The Guardian of Future Generations, Maurice Mizzi, touched some raw nerves the other day when he spoke of the need for planners to design a standard building to be used by architects for future construction.

Many must have wondered whether he was perhaps suggesting that this country should go for the type of standard government housing commonly seen in East European countries. When Mr Mizzi has already come down hard on the monstrous development planned to take over the site previously occupied by the Institute of Tourism Studies in St Julian’s, it is not possible that he had this in mind when he called for the design of a standard building to give symmetry and beauty to future streets.

There can, of course, be taste and grace even in uniformity, as the townhouses of character in Sliema’s Tower Road of bygone years showed only too well. What has replaced them as time went by is a conglomeration of apartment blocks that stand absolutely nowhere near the grace of the townhouses of character.

Maybe Mr Mizzi will find time to explain in greater detail what he meant and the kind of buildings he had in mind when he referred to housing in Prague, Vienna and Corfu. Judging by his frame of mind, at least as it has been expressed publicly, he is surely after seeing the development of beautiful housing, not nondescript estates of concrete shoeboxes that have marred so many iconic sites, such as Tigné, now earmarked for even further development.

When Mr Mizzi made his point, at a seminar on urban development, the president of the Chamber of Architects and Civil Engineering, Alex Torpiano, shot down the recommendation out of hand. He said it simply would not work, arguing that having a form of template would not only kill architects’ creativity but would also not help create better structures.

He has a very valid point too. Disappointingly, not much creativity, if it all, has been shown in the design of quite a lot of property developments that have taken place all over the island these past few years. There is a difference between building a row of houses in new development areas outside villages and the rebuilding of rundown places in village cores.

While it would make sense to have some pleasant characteristics in the design of houses in new estates, any new buildings in village cores ought to incorporate or complement the characteristics of the area. When much of Sliema, St Julian’s and Gżira have already been ruined by overdevelopment, the building of skyscrapers there will not offend as much as they certainly would in, or close to, areas that are, as yet, untouched by any of the concrete structures on the planning boards today.

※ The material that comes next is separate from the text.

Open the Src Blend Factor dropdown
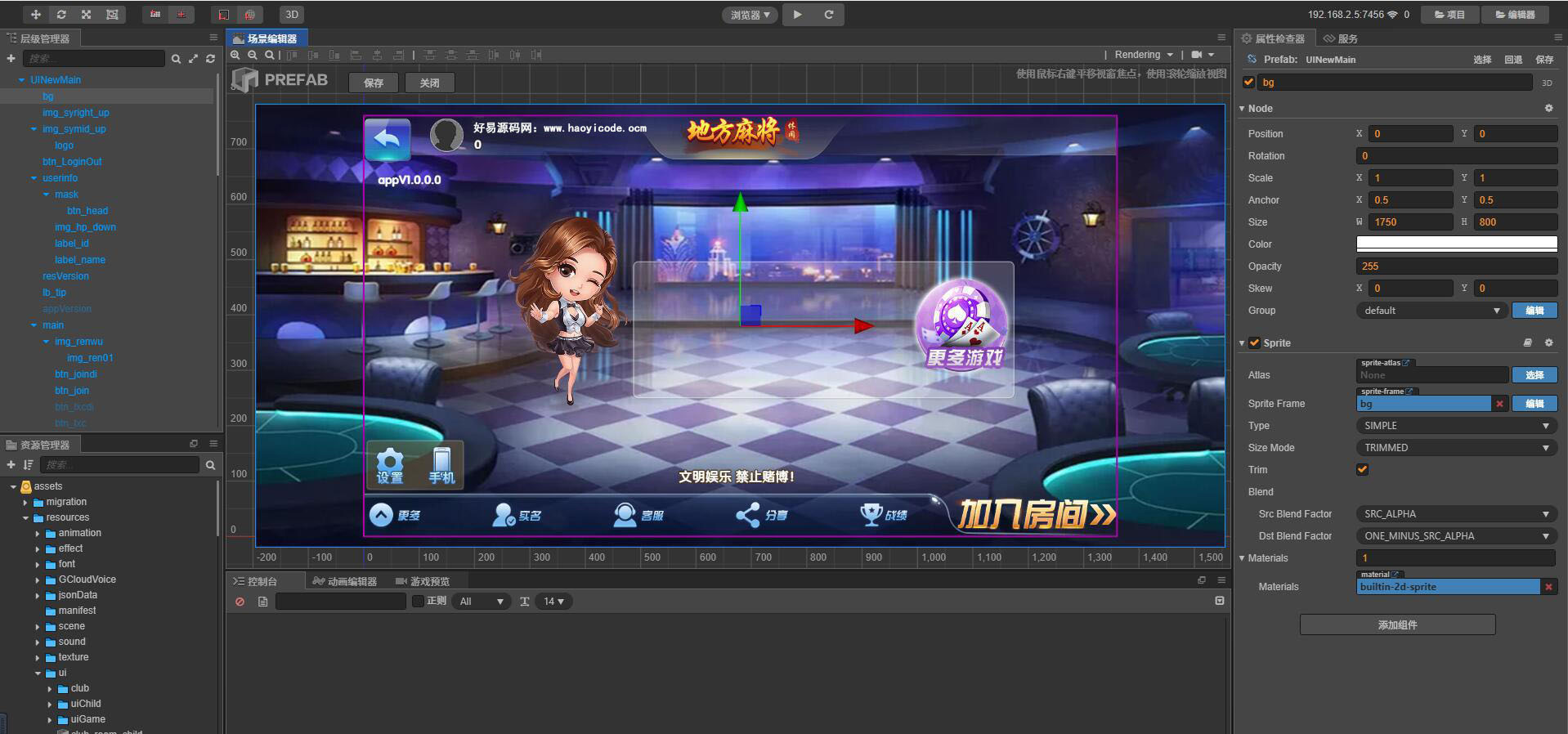[1456, 514]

As Mr Mizzi warned when he came out against the way development was taking place all over the island, even the most lucrative economic boom needs to be managed. The prevailing frenetic building drive is getting completely out of hand, with huge offences to development causing permanent scars to otherwise idyllic environments.

The kind of development going on today may be generating a great deal of money to the property moguls but it is making Malta a worse, not a better, place.